En el otro extremo, nuestra historia se reescribe del todo en el presente. Ahí fluyen los relatos capacitistas y su doctrina de “échaleganismo”, que afirman que quien no avanza es porque no se esfuerza, y quien no aprende es por flojo. Hay también una vertiente de nacionalismo inflamado e inflamable, en la cual la escuela es ahora “nueva” y redimirá todas las limitaciones de antes; brinda la oportunidad completa y cuasi-inmediata de revertir todas las desigualdades y exclusiones. En la escuela, sólo porque así lo decretamos, se va a incluir a niñas y niños con discapacidad sólo con sumarlos en el salón; el ajuste mayor será una rampa mal diseñada, y ya con eso. Para que haya identificación y comunidad, firmemos un pacto de convivencia. Para el respeto, una clase de civismo; o mejor, muchas clases de civismo. Para no tener ideas neoliberales, nuevos libros y programas cocinados velozmente. Sea en su versión colectivista –siempre parecida a todos los campamentos doctrinales–, desde católicos y evangélicos hasta soviéticos y sandinistas, que acaban pareciéndose a la granja que Orwell describió con horror y maestría en su novela distópica “1984″, o bien sea en su versión individualista de pósters motivacionales y llamado al esfuerzo, “con ganas de triunfar” y “sin miedo al fracaso”, se dice que llega quien quiere, y sólo los mediocres tienen pretexto. Sólo por nuestra voluntad, o por la del presidente, el pasado terminó, entramos a una nueva época, y se pueden reprogramar y desactivar todas las inercias, y cada niña y niño puede ser astronauta sólo con desearlo (bueno, y con comer sus vegetales y hacer diligentemente sus tareas).

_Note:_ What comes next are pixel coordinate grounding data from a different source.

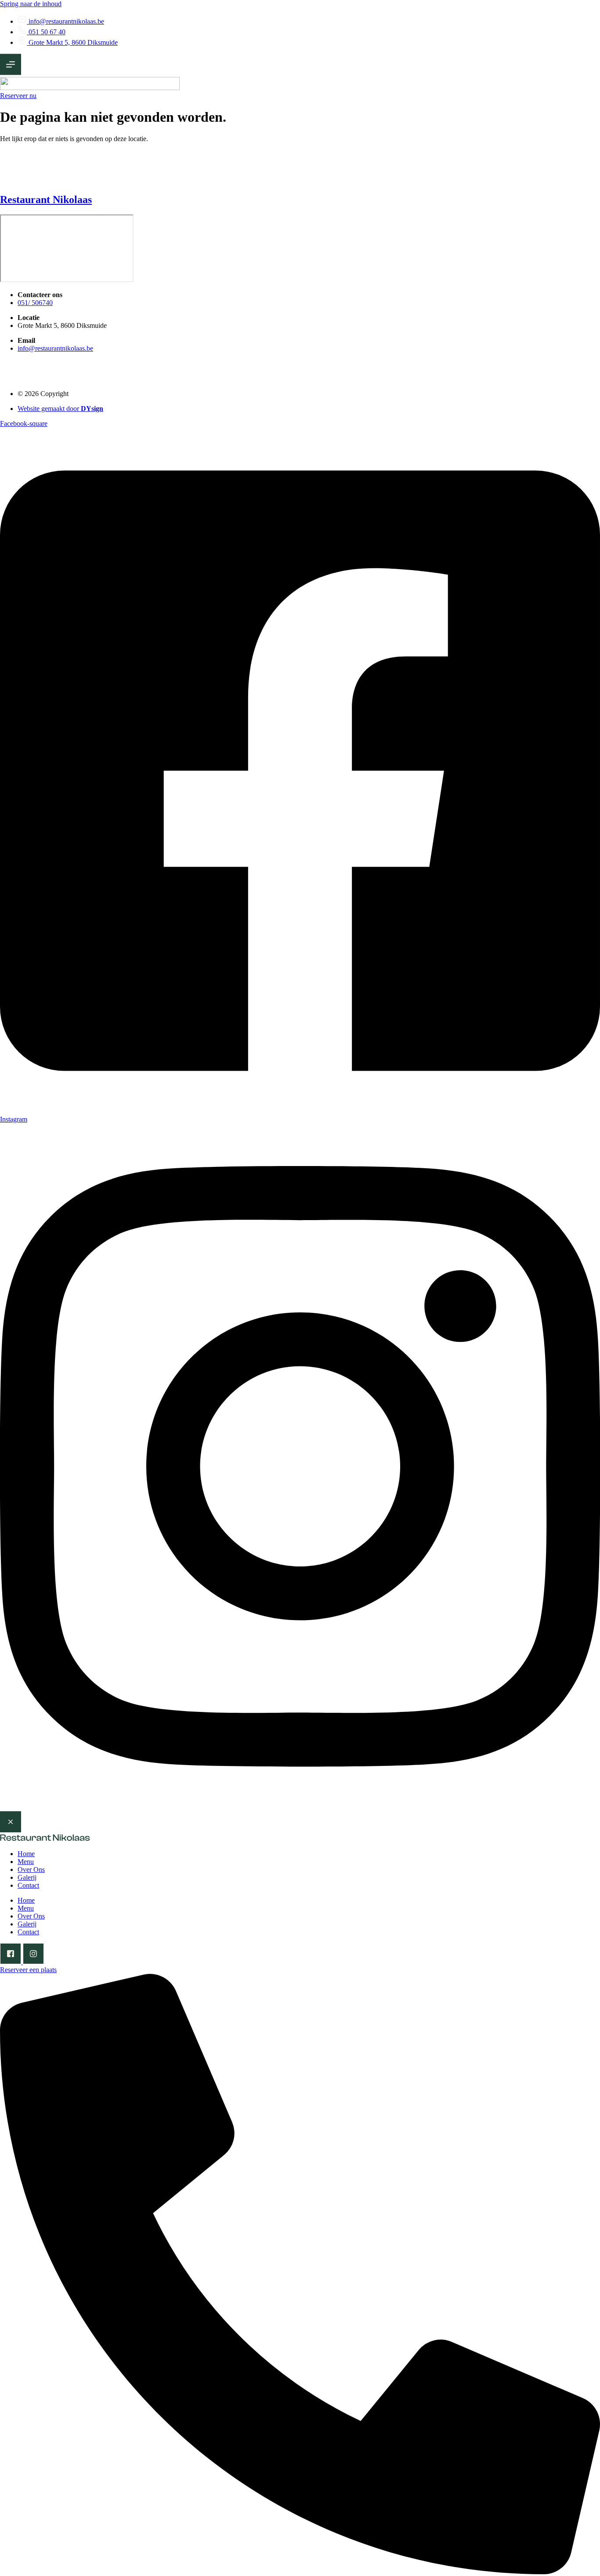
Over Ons (31, 1869)
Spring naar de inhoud (30, 3)
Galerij (27, 1877)
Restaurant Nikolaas (46, 199)
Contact (28, 1885)
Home (26, 1853)
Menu (26, 1861)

Es obvio que estoy caricaturizando; pero en las consecuencias no exagero. La verdad es más matizada y más inquietante: hay posibilidad de irrupción y de florecimiento insospechado en los procesos escolares, pero la escuela no puede sola, ni es ajena a los condicionamientos del entorno. Es detestable esperar poco, aceptar que el sistema educativo funcione de adiestramiento y estacionamiento de vidas jóvenes; es injusto esperar mucho, sin trabajar con todo el ecosistema, dejar solamente al sacrificio docente y a la excepcionalidad del afortunado lo que toca en realidad a la responsabilidad comunitaria de tener presupuestos suficientes, funcionarios adecuados, valoración social verdadera de la cotidianidad de los primeros años.

No hay “bala de plata” que elimine a los monstruos de un solo tiro; la respuesta no está en las becas, o en la biblioteca escolar, ni en la “capacitación” docente; no alcanza con cambiar el Tercero Constitucional, ni modificar los planes de estudio; las metas no pueden ser simplemente de cobertura y matrícula –inscribir a muchos y ofrecerles migajas– ni sólo enfocarse a resultados medibles, y confundir el desarrollo del potencial con puntajes en pruebas estandarizadas. Becas, bibliotecas, formación profesional, marco jurídico, condiciones materiales, participación de las familias… se necesita todo, y más. Incluso la escuela debe relativizarse: es un medio, no un fin en sí mismo; cuando sirve a su propósito es un ambiente, pero no la meta. Es la nave, no el destino. Estamos configurados para aprender, y para hacerlo juntos; es nuestro derecho, de todas y todos. Se aprende mucho con la escuela, pero también fuera de ella y –a veces– a pesar de ella.

A lo largo de este año estamos cumpliendo 15 de haber iniciado el trabajo público de Mexicanos Primero. Ha sido un trabajoso aprendizaje. Gozoso también; inspirador, una invitación a la tenacidad y a la resiliencia; historia, pero también presente.